* **Your goal**: Search the material for the word "toolbar" and report each line where it turns up.
•••
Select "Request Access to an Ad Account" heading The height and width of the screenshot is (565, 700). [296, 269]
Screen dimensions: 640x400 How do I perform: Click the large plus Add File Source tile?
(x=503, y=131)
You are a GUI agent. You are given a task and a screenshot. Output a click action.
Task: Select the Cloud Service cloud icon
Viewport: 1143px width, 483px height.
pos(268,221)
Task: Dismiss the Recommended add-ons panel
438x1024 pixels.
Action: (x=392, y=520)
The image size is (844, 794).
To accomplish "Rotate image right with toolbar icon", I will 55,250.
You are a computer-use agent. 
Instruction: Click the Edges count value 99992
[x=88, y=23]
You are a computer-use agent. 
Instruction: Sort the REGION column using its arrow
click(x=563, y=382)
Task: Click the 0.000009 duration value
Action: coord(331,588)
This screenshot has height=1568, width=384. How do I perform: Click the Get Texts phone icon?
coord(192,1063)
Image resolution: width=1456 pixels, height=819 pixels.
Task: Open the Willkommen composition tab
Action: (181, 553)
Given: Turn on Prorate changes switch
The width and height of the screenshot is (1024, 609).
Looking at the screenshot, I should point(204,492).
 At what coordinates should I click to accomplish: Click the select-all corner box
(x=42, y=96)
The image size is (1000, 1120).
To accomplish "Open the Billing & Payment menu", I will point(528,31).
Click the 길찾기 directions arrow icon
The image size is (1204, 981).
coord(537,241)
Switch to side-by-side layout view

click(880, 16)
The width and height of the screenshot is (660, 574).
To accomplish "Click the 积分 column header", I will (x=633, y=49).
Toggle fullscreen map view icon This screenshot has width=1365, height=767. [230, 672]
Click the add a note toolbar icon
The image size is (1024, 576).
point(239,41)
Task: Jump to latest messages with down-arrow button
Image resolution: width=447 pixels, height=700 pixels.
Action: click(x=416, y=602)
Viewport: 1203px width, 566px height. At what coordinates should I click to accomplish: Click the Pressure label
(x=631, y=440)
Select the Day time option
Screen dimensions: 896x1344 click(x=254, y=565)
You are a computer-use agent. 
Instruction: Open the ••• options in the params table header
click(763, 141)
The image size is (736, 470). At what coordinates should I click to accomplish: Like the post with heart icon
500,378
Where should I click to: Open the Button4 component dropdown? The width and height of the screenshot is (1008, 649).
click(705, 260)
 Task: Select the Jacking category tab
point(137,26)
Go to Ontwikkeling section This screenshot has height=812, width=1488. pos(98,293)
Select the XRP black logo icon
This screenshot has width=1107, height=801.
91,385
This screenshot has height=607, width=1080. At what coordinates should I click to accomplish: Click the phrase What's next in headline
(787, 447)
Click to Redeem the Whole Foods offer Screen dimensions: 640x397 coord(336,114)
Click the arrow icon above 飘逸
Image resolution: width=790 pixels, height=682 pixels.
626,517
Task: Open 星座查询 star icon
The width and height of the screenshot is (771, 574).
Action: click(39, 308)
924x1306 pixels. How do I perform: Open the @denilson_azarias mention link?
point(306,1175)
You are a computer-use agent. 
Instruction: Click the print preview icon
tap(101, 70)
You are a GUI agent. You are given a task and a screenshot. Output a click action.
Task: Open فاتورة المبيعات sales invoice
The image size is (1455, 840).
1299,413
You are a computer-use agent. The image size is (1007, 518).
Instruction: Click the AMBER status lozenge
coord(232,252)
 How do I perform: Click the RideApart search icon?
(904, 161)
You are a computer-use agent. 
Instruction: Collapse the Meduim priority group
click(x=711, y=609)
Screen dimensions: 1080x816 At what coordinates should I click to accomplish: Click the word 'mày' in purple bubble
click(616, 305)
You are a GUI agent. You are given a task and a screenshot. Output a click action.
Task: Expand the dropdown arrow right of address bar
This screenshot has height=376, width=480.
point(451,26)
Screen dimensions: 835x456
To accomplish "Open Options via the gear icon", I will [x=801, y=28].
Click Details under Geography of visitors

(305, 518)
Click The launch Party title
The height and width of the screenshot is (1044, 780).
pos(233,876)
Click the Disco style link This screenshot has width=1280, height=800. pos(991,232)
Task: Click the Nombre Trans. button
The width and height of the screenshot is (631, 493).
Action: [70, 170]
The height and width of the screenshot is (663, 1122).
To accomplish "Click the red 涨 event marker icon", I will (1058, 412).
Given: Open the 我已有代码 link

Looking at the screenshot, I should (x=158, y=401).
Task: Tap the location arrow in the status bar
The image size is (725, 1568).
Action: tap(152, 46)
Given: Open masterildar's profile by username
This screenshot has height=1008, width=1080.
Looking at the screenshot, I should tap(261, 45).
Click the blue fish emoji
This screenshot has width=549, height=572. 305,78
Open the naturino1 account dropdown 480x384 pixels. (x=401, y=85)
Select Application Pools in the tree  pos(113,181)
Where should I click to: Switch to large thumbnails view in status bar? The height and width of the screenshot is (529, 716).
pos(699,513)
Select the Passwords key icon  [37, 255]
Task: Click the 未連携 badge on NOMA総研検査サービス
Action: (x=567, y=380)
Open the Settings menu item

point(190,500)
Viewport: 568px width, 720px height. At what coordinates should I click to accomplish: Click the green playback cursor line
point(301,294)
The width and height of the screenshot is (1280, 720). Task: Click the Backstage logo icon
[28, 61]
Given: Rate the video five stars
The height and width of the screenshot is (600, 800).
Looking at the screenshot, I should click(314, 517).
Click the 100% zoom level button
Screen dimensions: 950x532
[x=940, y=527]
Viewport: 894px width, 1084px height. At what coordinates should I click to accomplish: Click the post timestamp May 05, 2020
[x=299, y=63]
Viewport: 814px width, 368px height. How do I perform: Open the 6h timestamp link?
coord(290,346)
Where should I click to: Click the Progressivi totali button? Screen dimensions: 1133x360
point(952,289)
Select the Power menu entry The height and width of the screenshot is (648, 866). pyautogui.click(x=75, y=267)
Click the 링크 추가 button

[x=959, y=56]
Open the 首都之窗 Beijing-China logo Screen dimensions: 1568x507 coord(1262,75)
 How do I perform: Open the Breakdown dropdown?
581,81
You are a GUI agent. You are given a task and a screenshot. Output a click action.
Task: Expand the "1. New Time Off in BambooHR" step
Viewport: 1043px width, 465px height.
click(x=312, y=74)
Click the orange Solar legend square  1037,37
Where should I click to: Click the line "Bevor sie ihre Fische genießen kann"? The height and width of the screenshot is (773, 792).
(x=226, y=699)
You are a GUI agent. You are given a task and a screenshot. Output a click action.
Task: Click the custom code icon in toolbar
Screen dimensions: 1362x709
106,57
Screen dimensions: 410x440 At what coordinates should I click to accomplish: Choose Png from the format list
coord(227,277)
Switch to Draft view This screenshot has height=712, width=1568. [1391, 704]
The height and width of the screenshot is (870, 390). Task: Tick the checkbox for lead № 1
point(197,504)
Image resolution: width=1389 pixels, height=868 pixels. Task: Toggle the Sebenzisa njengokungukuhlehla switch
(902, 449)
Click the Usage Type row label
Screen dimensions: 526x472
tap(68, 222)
•••
* **The completed task**:
To accomplish "Rotate image right with toolbar icon", I will 55,250.
Click the add a note toolbar icon
Task: Click the custom code icon in toolbar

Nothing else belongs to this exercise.